Она взяла его за руку и начала по одному перебирать пальцы.

— А вообще-то знаю. Дело в том, что настоящая история… одним словом, она приняла довольно-таки скверный оборот. «Неприглядный», как говорила моя мать.

— Но твоя мать считала, что жизнь — это долг.

— Совершенно верно. Именно так она и считала. Порой мне казалось, что я понимаю отца. Мне самой хотелось сбежать.

Джесс осторожно сжал ее руку.

— Извини. Так на чем я остановилась?

— На парне, который был совсем еще ребенком.

— Джейми, он был матросом. Мне он казался настоящим красавцем. Рассказать тебе, как он выглядел?
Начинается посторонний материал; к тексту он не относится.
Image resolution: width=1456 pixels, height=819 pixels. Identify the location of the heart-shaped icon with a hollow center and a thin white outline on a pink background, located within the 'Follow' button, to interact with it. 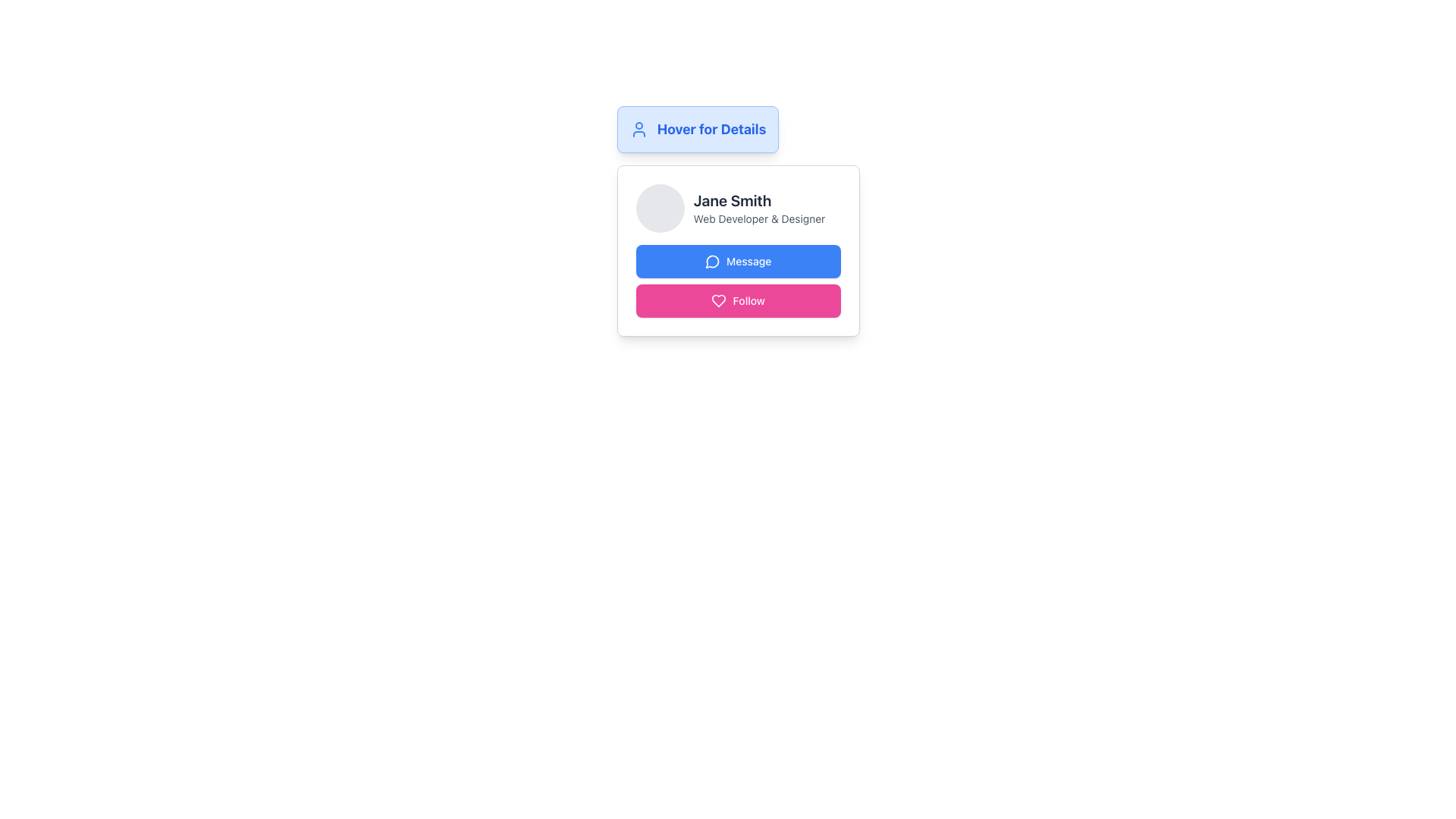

— Только если это необходимо.

Кэйди повернулась к нему.

— А почему бы и нет? Ты что, ревнуешь?

— Боюсь, мне пришлось бы его убить.

Она улыбнулась, но улыбка вышла невеселая.

— Возможно, он уже мертв. Когда-то я утешала себя этой мыслью. Говорила себе: он потому и не вернулся за мной, что его нет в живых.

— Вот дубина! Не ты. Он.

—Я тоже была дубиной. Просто дура дурой. И эта штука не дает мне забыть о собственной глупости.
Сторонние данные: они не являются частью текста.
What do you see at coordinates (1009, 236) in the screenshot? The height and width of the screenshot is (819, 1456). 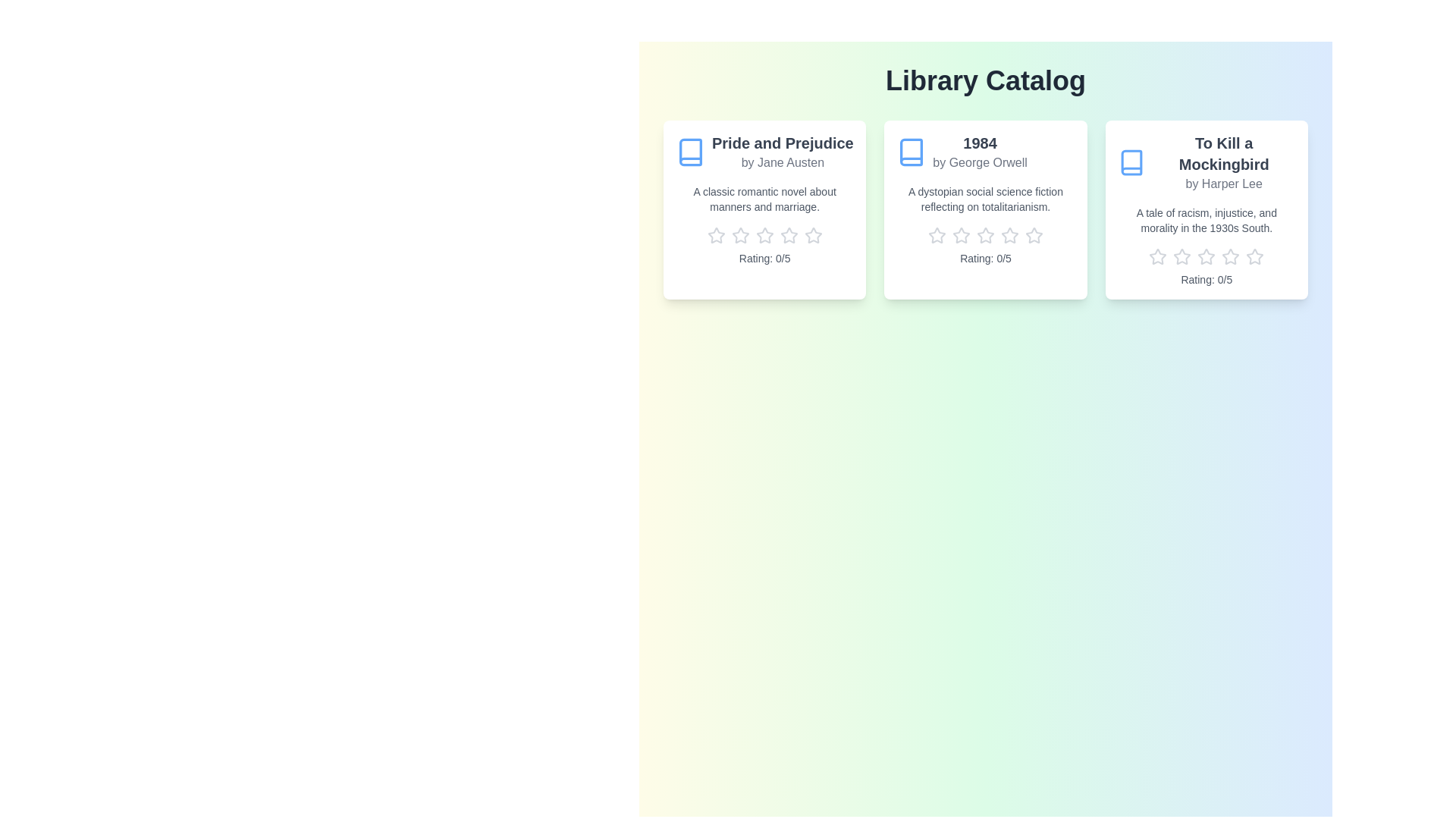 I see `the rating of the book '1984' to 4 stars by clicking the corresponding star` at bounding box center [1009, 236].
Теперь он мог и сам догадаться, но все-таки спросил:

— Так откуда она у тебя?

— А ты как думаешь? Между прочим, я сама ничего не помню. Я была пьяна в дым.

— Бедная Кэйди, — заметил он с улыбкой.

— Да уж, «бедная Кэйди».

Она презрительно прищелкнула языком.

— Это была его последняя ночь в порту. Он попросил меня выйти за него замуж, и я, конечно, согласилась. Я еще не… мы не… ну, ты понимаешь. Мы еще не спали вместе. В тот вечер мы много выпили. Справляли помолвку.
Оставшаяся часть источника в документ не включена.